Patients with an allergy to cephalosporin or penicillin received clindamycin alone or clindamycin plus gentamicin, depending on the local alternative.

Antibiotic prophylaxis was given to the patients before surgical incision or as soon as possible after surgical incision.


Primary Outcomes

Postoperative infection occurred in 62 women (6.1%) who received azithromycin and in 119 (12.0%) who received placebo (relative risk, 0.51; 95% confidence interval [CI], 0.38 to 0.68; p<0.001, NNT 17). Significant differences were found between groups for outcomes including endometritis (3.8% vs. 6.1%, p=0.02, NNT 43), wound infection (2.4% vs. 6.6%, p<0.001, NNT 24), and serious maternal adverse events (1.5% vs. 2.9%, p=0.03, NNT 71).

Secondary Outcomes

There was no significant difference between groups in a secondary neonatal composite outcome that included neonatal death and serious neonatal complications (14.3% vs. 13.6%, p=0.63).

Adverse Events

A significant difference was found between patients treated with azithromycin and placebo for serious maternal adverse events (1.5% vs. 2.9%, p=0.03). No difference was found for serious neonatal adverse events.
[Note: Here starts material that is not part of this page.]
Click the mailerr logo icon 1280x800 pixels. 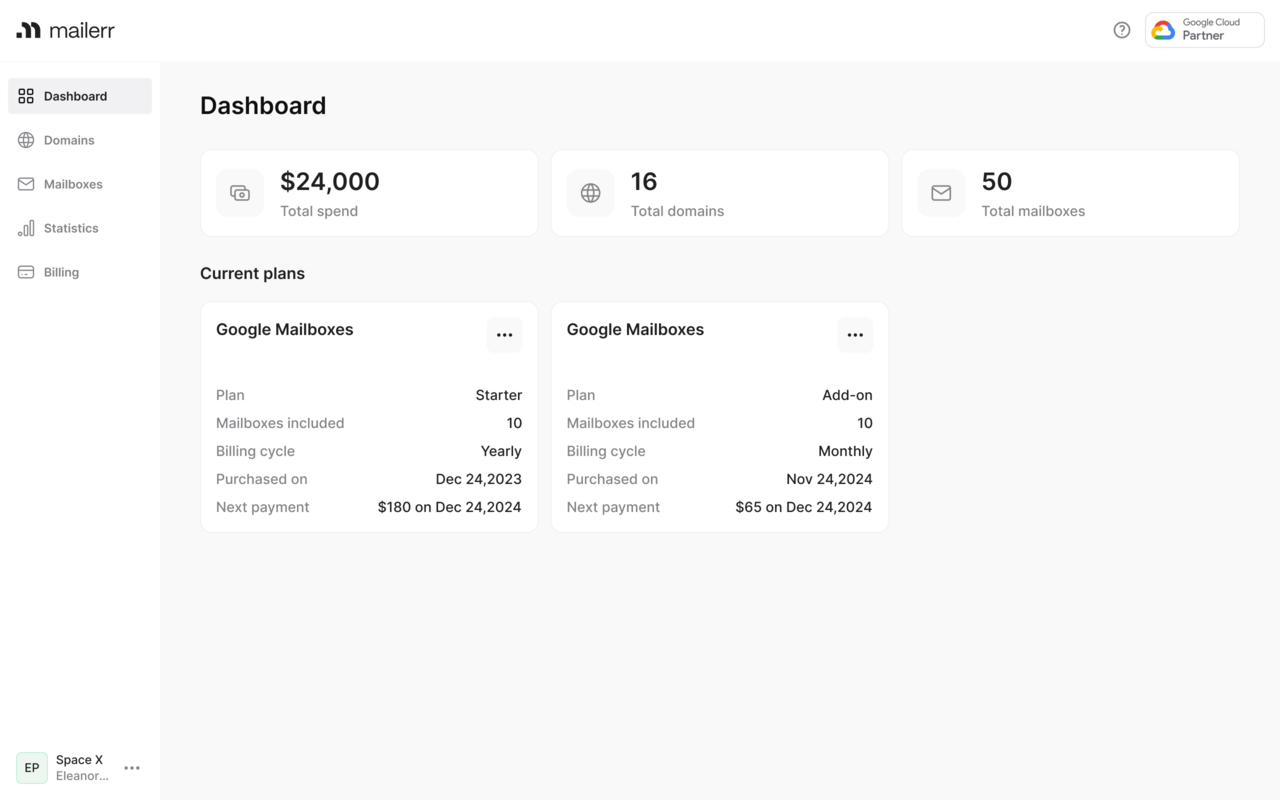coord(28,30)
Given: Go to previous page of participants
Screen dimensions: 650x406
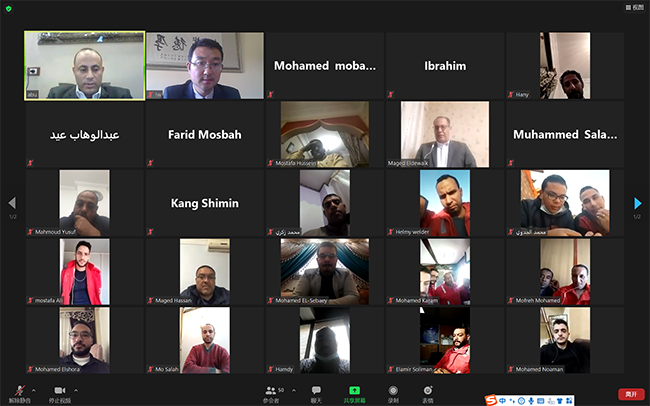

  • Women undergoing scheduled cesarean sections, as well as those with intrapartum chorioamnionitis were excluded, omitting the generalizability of the study findings in these two groups.
  • The possibility of selection of resistant organisms as a potential concern regarding azithromycin based prophylaxis.
  • Women with a history of arrhythmia or cardiomyopathy were excluded based on a previous observational study reporting an association between multiple oral doses of azithromycin over a period of at least 5 days and the risk of cardiac death in a nonpregnant, older patient cohort with underlying coexisting conditions.
    • The inherent age difference between the groups, and the difference in dose/duration of azithromycin of each study raises question as to why women with a history of arrhythmia or cardiomyopathy were excluded.


This trial was funded by the Eunice Kennedy Shriver National Institute of Child Health and Human Development.